Inspector General report says Federal Bureau of Investigation agent called Martin O'Malley a 'douche'

Inspector General report says Federal Bureau of Investigation agent called Martin O'Malley a 'douche'

The long-awaited report faulted the Federal Bureau of Investigation and its former director James Comey over the handling of the Hillary Clinton email probe in 2016 - and concluded that two agents working under Comey showed a "willingness to take official action to impact" Trump's election chances.

Inspector General Michael E. Horowitz concluded that in the thousands of texts, Strzok and Page were critical of both candidates and "brought discredit to themselves and sowed doubt about the FBI " in its handling of the Clinton and then the Russian Federation investigations.

Democrats said it confirmed political bias did not influence the Clinton investigation, while Republicans seized on a newly disclosed text by an FBI agent in mid-2016 expressing his apparent intention to "stop" the Trump campaign.

Trump and his allies have used the texts as ammunition in their ongoing attacks on the special counsel, who is leading the FBI investigation into possible collusion between the Trump campaign and the Kremlin as well as potential obstruction of justice on the part of the president. "The text was in response to one from Page in which she wrote, "[Trump's] not ever going to become president, right? "We'll stop it", Mr Strzok responded. That investigation, now led by Mueller, is also looking into whether Trump obstructed justice. Both Strzok and Page worked on the Clinton probe.

Comey defended his actions in a piece published by the New York Times on Thursday, writing: "Nothing in the inspector general's report makes me think we did the wrong thing". I assume that he contemplated stopping Trump by leaking damaging (whether true or false) information gleaned from that investigation to the press. Later, he told other reporters that "Comey was the ring leader of this whole, you know, den of thieves".
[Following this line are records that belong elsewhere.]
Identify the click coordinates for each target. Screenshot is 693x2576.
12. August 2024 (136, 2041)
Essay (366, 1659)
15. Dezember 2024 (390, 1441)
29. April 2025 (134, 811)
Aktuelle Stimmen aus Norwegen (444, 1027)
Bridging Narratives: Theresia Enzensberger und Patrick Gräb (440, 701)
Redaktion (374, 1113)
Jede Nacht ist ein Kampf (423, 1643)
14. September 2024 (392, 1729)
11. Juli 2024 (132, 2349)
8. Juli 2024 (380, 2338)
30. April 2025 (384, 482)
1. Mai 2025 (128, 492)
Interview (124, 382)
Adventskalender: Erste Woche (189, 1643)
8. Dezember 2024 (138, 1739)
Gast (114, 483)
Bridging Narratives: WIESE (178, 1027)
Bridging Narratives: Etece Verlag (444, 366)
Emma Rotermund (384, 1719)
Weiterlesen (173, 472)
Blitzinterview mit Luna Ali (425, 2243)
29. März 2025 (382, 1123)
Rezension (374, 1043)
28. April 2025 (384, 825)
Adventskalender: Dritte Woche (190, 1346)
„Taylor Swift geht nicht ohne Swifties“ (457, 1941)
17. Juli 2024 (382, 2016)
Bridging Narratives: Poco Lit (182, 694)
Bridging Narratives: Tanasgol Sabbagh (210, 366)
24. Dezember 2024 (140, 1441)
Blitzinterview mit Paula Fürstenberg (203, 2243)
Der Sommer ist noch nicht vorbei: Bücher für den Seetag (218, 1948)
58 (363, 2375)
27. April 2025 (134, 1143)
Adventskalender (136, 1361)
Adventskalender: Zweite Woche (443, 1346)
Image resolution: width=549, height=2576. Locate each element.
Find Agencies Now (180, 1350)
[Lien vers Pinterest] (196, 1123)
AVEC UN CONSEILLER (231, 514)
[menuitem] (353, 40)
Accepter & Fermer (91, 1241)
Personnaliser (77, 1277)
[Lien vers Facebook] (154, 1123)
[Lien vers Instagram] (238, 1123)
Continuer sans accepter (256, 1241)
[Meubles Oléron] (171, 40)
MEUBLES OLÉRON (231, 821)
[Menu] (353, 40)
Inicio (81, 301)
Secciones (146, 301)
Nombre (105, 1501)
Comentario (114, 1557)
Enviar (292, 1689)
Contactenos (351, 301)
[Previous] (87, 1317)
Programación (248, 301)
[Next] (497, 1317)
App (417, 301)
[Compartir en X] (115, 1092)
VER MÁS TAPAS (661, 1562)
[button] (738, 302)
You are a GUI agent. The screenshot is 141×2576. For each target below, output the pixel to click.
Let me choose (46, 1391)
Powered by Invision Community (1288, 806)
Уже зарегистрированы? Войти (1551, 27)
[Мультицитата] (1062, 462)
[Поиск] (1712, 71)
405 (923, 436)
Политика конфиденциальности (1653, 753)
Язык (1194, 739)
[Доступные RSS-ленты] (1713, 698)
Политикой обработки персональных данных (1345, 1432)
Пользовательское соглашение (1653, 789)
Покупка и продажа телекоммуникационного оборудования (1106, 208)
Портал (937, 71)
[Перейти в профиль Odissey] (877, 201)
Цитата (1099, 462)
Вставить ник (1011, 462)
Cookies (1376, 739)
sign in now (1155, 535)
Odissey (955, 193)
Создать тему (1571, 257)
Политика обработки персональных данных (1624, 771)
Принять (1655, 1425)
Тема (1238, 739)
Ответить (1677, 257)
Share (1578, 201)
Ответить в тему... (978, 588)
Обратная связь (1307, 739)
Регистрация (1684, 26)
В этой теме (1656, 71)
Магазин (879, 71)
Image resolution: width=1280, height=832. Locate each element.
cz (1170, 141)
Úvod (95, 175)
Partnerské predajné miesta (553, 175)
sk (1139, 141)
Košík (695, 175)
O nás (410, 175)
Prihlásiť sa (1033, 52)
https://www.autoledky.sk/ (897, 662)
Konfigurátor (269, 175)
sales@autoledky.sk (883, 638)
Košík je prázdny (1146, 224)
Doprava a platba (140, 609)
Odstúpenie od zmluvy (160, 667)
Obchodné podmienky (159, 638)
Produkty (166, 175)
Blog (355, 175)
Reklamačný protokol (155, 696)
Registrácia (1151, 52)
Former FBI Director James Comey (left) testifies during a US Senate Select Committee on Intelligence hearing on Capitol Hill in Washington, DC, June 8, 2017. "Unfortunately, over the past year, the DOJ has repeatedly fought requests by Congress to produce documents related to this investigation, and when the DOJ actually provided documents, the materials have been heavily redacted".

Mr Trump said that Mr Comey's replacement, Christopher A Wray, "will bring it proudly back!"

Texts between the two included their observations of the 2016 election and criticism of Trump.

"The inspector general's team went through the FBI's work with a microscope and found no evidence that bias or improper motivation affected the investigation", he said.